Friday, March 9, 2018

Using URNs in Source Code for Identifying Modules

Many languages, frameworks, and libraries, have a module resolution system based on using simple identifiers, potentially with namespaces, for module identification. The build environment then needs to be provided additional information to resolve the module names, such as configuration files, project files, and environment variables, and can be affected by the local set-up.

These module systems usually require additional set of configuration information that needs to be passed to the compiler/run-time (e.g. via config files, or environment variables) and are impacted by the local file system.

The downside to this approach is that given only the source code of a module, it is not possible for another user or system to compile it (e.g. a continuous integration system) and to be assured to get the same end resultunless their system is configured in the same way with the correct dependencies in the correct.

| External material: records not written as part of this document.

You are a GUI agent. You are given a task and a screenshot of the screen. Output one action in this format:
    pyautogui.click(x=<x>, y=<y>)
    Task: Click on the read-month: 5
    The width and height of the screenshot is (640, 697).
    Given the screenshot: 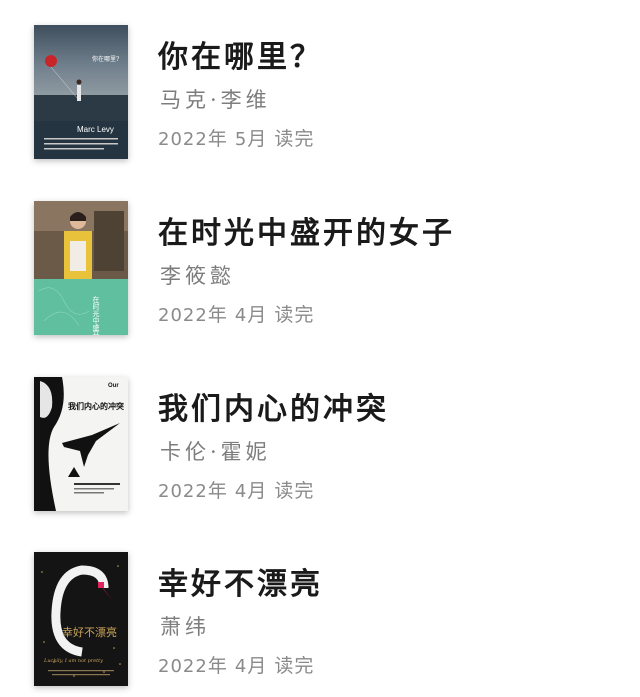 What is the action you would take?
    pyautogui.click(x=241, y=140)
    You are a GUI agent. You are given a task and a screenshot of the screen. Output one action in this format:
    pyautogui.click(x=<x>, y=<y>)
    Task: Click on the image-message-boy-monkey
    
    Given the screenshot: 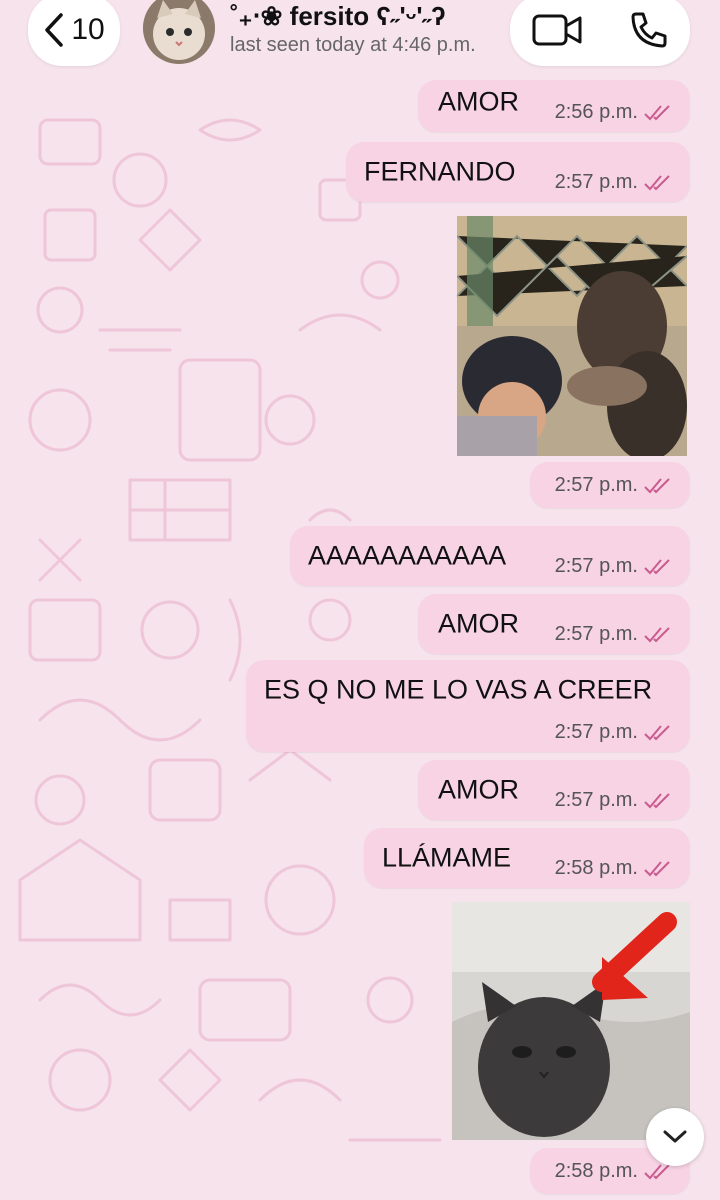 What is the action you would take?
    pyautogui.click(x=572, y=336)
    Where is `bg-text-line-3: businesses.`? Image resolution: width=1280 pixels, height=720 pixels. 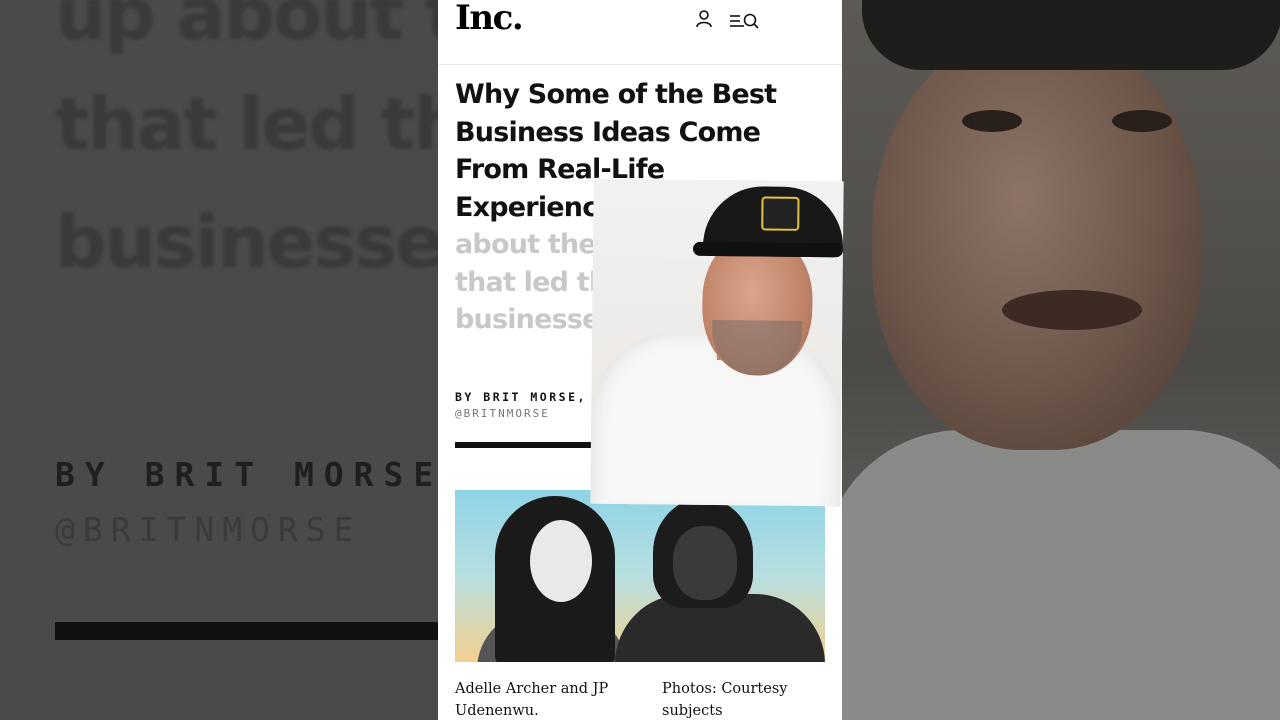
bg-text-line-3: businesses. is located at coordinates (246, 242).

Ad-hoc module systems such as these leads to various problems in production environments:

An Alternative

I have been considering an alternative module system for my programming language that instead of using simple module names uses URNs directly in source code to uniquely identify the used modules and the versions of those modules.

For example: import urn:<OrganizationName>:<ProjectName>:<LibraryName>:<major>.<minor>.<path>;

URNs have the potential to be unique (except for the rare case of a name collision between: Organization/Project/Library. This could be managed by a centralized community package database that resolves URNs to URIs. Considering that GitHub uses Organization/RepositoryName to assure uniqueness among millions of open-source projects, this should be reasonable.

The big advantage I think is that this would allow source code can now be compiled, without a configuration file, and without users having to manually manage the module system.